◆ Supplied data ◆
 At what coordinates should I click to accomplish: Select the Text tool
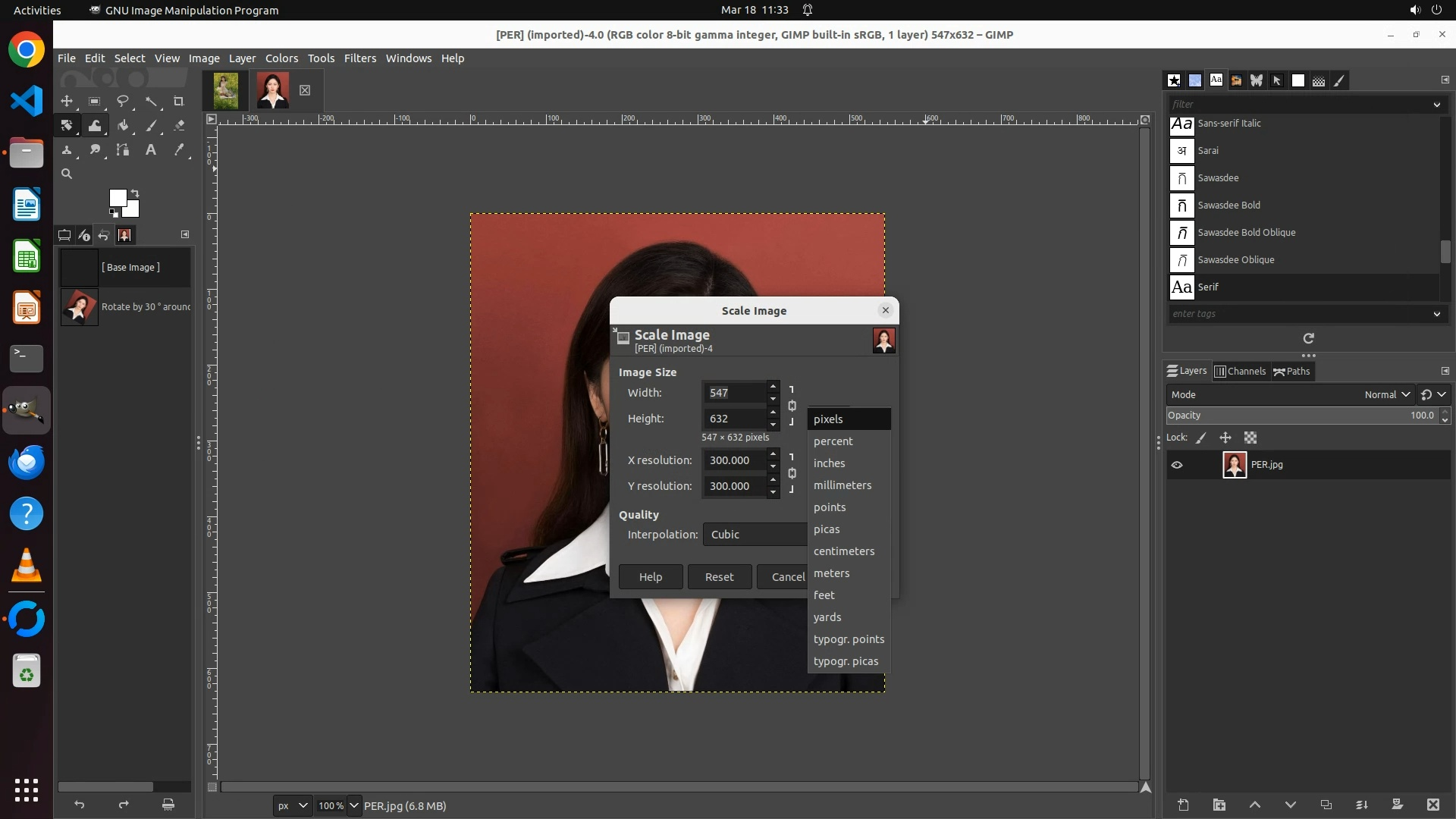click(151, 150)
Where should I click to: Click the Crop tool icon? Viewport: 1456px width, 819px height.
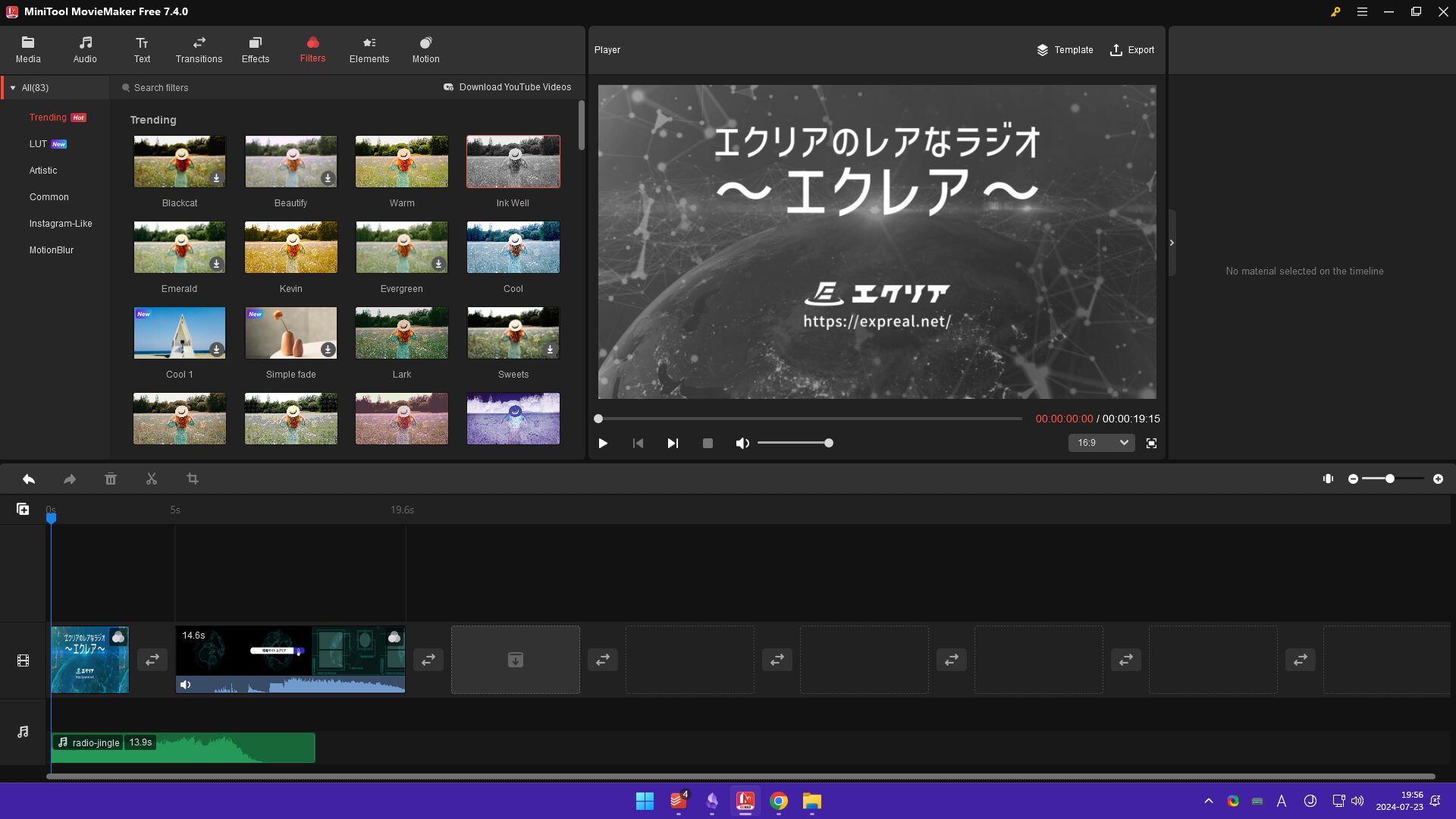click(193, 479)
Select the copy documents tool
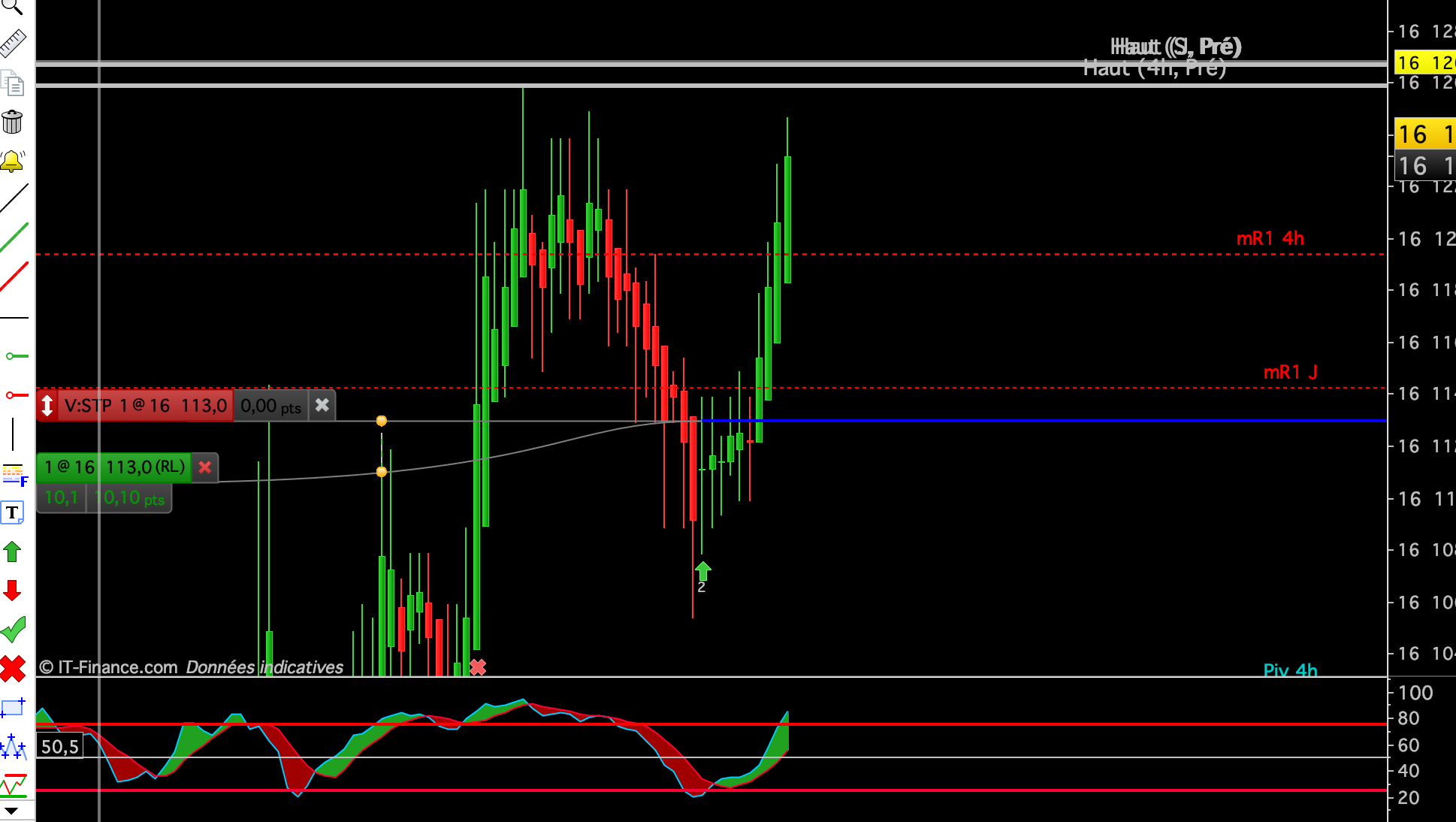Screen dimensions: 1456x822 (x=13, y=83)
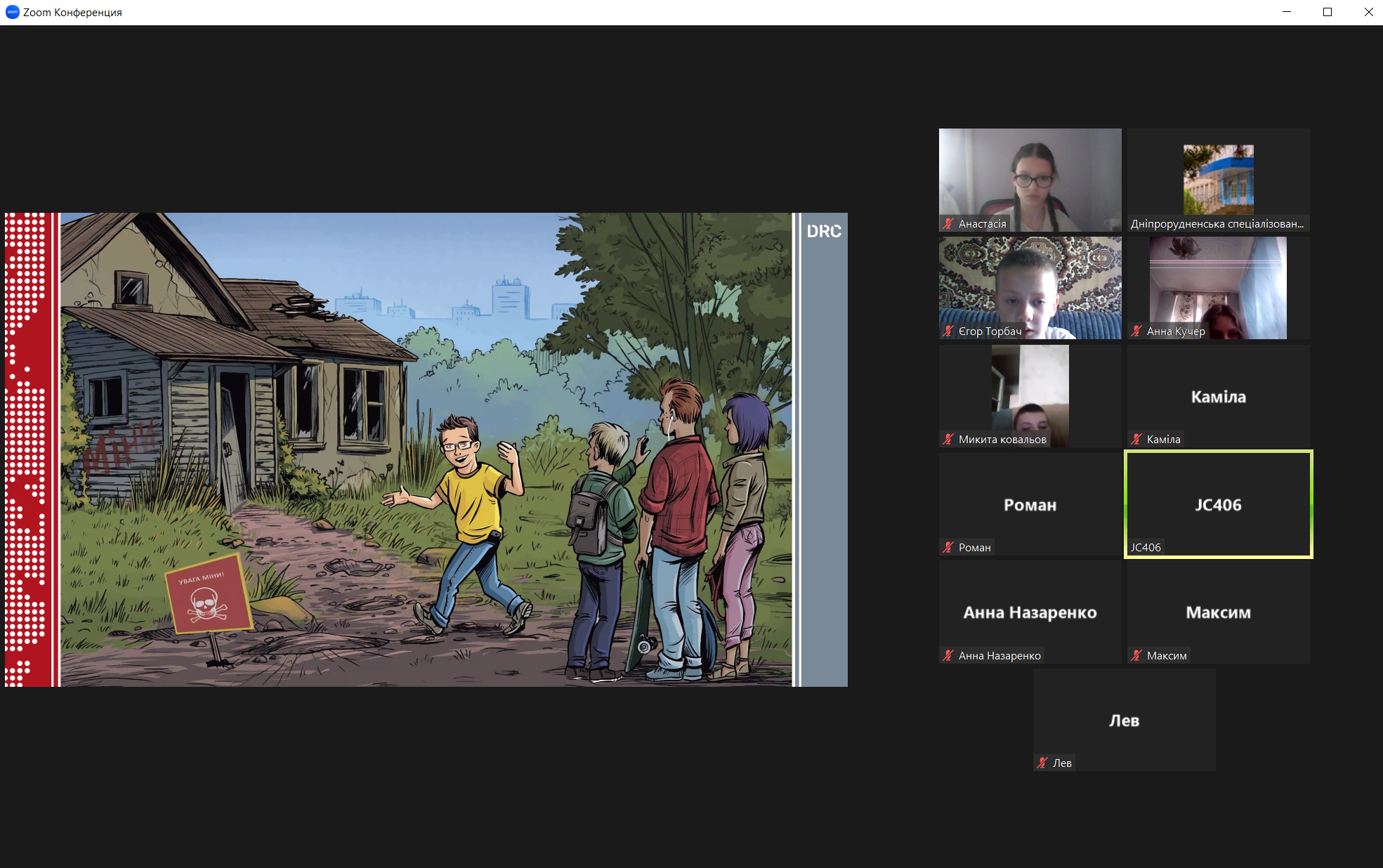Click the muted mic icon beside Єгор Торбач
This screenshot has width=1383, height=868.
(x=948, y=331)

◆ Task brief ◆
Transcribe the listing exactly. Its images are to be omitted.

◆ Response to this task ◆
 At what coordinates should I click to accomplish: Select the Text tool
click(151, 150)
Where should I click to: Click the Crop tool icon? Viewport: 1456px width, 819px height.
click(193, 479)
Select the copy documents tool
Screen dimensions: 1456x822 (x=13, y=83)
Click the muted mic icon beside Єгор Торбач
This screenshot has width=1383, height=868.
(x=948, y=331)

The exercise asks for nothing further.